GIVEN REQUEST
Return each line of the listing below that contains the string "size", matching case exactly.

(Records of target positions)
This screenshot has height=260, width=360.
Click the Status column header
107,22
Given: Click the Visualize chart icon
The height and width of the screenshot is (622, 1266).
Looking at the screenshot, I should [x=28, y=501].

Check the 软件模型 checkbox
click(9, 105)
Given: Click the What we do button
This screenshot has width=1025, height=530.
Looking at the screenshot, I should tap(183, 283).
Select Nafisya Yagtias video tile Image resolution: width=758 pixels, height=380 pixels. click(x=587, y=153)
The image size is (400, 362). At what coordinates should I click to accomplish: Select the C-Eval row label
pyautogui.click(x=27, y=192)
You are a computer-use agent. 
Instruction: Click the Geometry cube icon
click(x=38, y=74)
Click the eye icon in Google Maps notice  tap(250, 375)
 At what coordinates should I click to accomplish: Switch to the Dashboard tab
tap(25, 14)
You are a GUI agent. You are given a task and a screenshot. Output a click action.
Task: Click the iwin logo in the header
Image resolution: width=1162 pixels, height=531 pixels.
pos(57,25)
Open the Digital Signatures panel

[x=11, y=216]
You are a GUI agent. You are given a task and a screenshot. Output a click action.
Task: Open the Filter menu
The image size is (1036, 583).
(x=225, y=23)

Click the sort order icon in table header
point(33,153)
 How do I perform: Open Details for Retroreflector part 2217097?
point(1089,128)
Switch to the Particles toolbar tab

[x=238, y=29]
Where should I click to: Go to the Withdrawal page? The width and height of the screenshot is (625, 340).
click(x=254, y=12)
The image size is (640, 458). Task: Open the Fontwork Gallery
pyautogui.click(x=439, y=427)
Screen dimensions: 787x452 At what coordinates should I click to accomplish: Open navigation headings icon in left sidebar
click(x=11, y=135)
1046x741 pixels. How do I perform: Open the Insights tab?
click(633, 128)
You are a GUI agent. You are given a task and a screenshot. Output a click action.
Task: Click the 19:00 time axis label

FULL ANSWER
The image size is (400, 362). At what coordinates should I click to accomplish: Select the C-Eval row label
The image size is (1036, 583).
The image size is (640, 458). Task: Open the Fontwork Gallery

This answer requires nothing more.